Velocity Reviews > Newsgroups > Programming > Python > randomly write to a file

Reply
Thread Tools

randomly write to a file

 
 
rohit
Guest
Posts: n/a
 
      05-07-2007
hi,
i am developing a desktop search.For the index of the files i have
developed an algorithm with which
i should be able to read and write to a line if i know its line
number.
i can read a specified line by using the module linecache
but i am struck as to how to implement writing to the n(th) line in a
file EFFICIENTLY
which means i don't want to traverse the file sequentially to reach
the n(th) line

Please help.
Regards
Rohit

 
Reply With Quote
 
 
 
 
kyosohma@gmail.com
Guest
Posts: n/a
 
      05-07-2007
On May 7, 2:51 pm, rohit <(E-Mail Removed)> wrote:
> hi,
> i am developing a desktop search.For the index of the files i have
> developed an algorithm with which
> i should be able to read and write to a line if i know its line
> number.
> i can read a specified line by using the module linecache
> but i am struck as to how to implement writing to the n(th) line in a
> file EFFICIENTLY
> which means i don't want to traverse the file sequentially to reach
> the n(th) line
>
> Please help.
> Regards
> Rohit


Hi,

Looking through the archives, it looks like some recommend reading the
file into a list and doing it that way. And if they file is too big,
than use a database.
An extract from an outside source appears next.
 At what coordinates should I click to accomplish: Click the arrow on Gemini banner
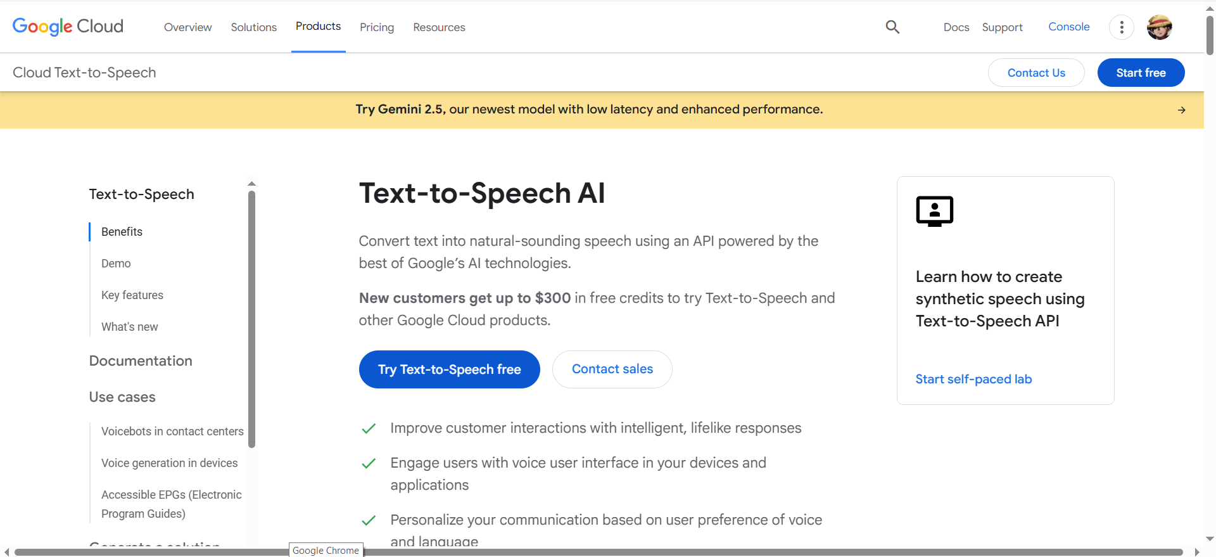(x=1182, y=110)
See links below:

http://mail.python.org/pipermail/tut...ch/045571.html
http://mail.python.org/pipermail/tut...ch/045572.html

I also found this interesting idea that explains what would be needed
to accomplish this task:

http://mail.python.org/pipermail/pyt...il/076890.html

Have fun!

Mike

 
Reply With Quote
 
 
 
 
Gabriel Genellina
Guest
Posts: n/a
 
      05-07-2007
En Mon, 07 May 2007 16:51:37 -0300, rohit <(E-Mail Removed)>
escribió:

> i am developing a desktop search.For the index of the files i have
> developed an algorithm with which
> i should be able to read and write to a line if i know its line
> number.
> i can read a specified line by using the module linecache
> but i am struck as to how to implement writing to the n(th) line in a
> file EFFICIENTLY
> which means i don't want to traverse the file sequentially to reach
> the n(th) line


You can only replace a line in-place with another of exactly the same
length. If the lengths differ, you have to write the modified line and all
the following ones.
If all your lines are of fixed length, you have a "record". To read record
N (counting from 0):
a_file.seek(N*record_length)
return a_file.read(record_length)
And then you are reinventing ISAM.

--
Gabriel Genellina

 
Reply With Quote
 
Nick Vatamaniuc
Guest
Posts: n/a
 
      05-07-2007
Rohit,

Consider using an SQLite database. It comes with Python 2.5 and
higher. SQLite will do a nice job keeping track of the index. You can
easily find the line you need with a SQL query and your can write to
it as well. When you have a file and you write to one line of the
file, all of the rest of the lines will have to be shifted to
accommodate, the potentially larger new line.

-Nick Vatamaniuc


On May 7, 3:51 pm, rohit <(E-Mail Removed)> wrote:
> hi,
> i am developing a desktop search.For the index of the files i have
> developed an algorithm with which
> i should be able to read and write to a line if i know its line
> number.
> i can read a specified line by using the module linecache
> but i am struck as to how to implement writing to the n(th) line in a
> file EFFICIENTLY
> which means i don't want to traverse the file sequentially to reach
> the n(th) line
>
> Please help.
> Regards
> Rohit



 
Reply With Quote
 
rohit
Guest
Posts: n/a
 
      05-07-2007
nick,
i just wanted to ask for time constrained applications like searching
won't sqlite be a expensive approach.
i mean searching and editing o the files is less expensive by the time
taken .
so i need an approach which will allow me writing randomly to a line
in file without using a database
On May 8, 2:41 am, Nick Vatamaniuc <(E-Mail Removed)> wrote:
> Rohit,
>
> Consider using an SQLite database. It comes with Python 2.5 and
> higher. SQLite will do a nice job keeping track of the index. You can
> easily find the line you need with a SQL query and your can write to
> it as well. When you have a file and you write to one line of the
> file, all of the rest of the lines will have to be shifted to
> accommodate, the potentially larger new line.
>
> -Nick Vatamaniuc
>


 
Reply With Quote
 
rohit
Guest
Posts: n/a
 
      05-07-2007
hi gabriel,
i am utilizing file names and their paths which are written to a file
on a singe line.
now if i use records that would be wasting too much space as there is
no limit on the no. of characters (at max) in the path.
next best approach i can think of is reading the file in memory
editing it and writing the portion that has just been altered and the
followiing lines
but is there a better approach you can highlight?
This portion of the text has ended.